Pemerintah pusat dan daerah di Jepang kini diwajibkan untuk mengambil langkah-langkah mempromosikan penggunaan bahasa isyarat, berdasarkan undang-undang baru yang bertujuan meningkatkan kesadaran menjelang pelaksanaan Deaflympics pada bulan November.
Undang-undang ini mulai berlaku pada 25 Juni, setelah disahkan di parlemen Jepang melalui rancangan yang disusun oleh anggota lintas partai. Ini merupakan pertama kalinya Jepang memiliki undang-undang khusus mengenai bahasa isyarat, menurut Kementerian Kesehatan, Tenaga Kerja, dan Kesejahteraan Jepang.
Menyebut undang-undang ini sebagai “bersejarah”, Federasi Tunarungu Jepang (Japanese Federation of the Deaf) menyatakan bahwa mereka merasa “sangat terharu” saat mengenang para pendahulu yang telah bekerja keras meningkatkan kesadaran akan pentingnya bahasa isyarat.
Melindungi bahasa isyarat, kata mereka, akan menjadi “cahaya harapan bagi masa depan komunitas tunarungu dan mereka yang memiliki gangguan pendengaran.”

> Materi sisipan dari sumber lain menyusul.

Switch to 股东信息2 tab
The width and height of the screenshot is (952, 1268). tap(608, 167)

Undang-undang ini mengharuskan pemerintah pusat dan daerah untuk:
-
Meningkatkan lingkungan belajar yang mendukung penggunaan bahasa isyarat,
-
Melestarikan dan mengembangkan budaya bahasa isyarat, termasuk dalam bidang teater dan seni tradisional,
-
Meningkatkan pemahaman publik mengenai bahasa isyarat,
-
Menyediakan anggaran khusus untuk mendukung berbagai inisiatif tersebut,
-
Menugaskan guru atau staf yang mahir dalam bahasa isyarat untuk memastikan siswa yang membutuhkannya bisa mendapatkan pendidikan yang layak.
Menurut Federasi Tunarungu Jepang, saat ini sudah ada peraturan daerah tentang promosi bahasa isyarat di 40 prefektur dan sekitar 550 kota/kabupaten.
Undang-undang ini disahkan menjelang Deaflympics pertama yang akan diselenggarakan di Jepang, sebuah ajang olahraga internasional bagi atlet tunarungu dan tuli, yang akan berlangsung di Tokyo dan wilayah lainnya. Sekitar 6.000 atlet dan ofisial dari 70 hingga 80 negara dan wilayah dijadwalkan akan berpartisipasi.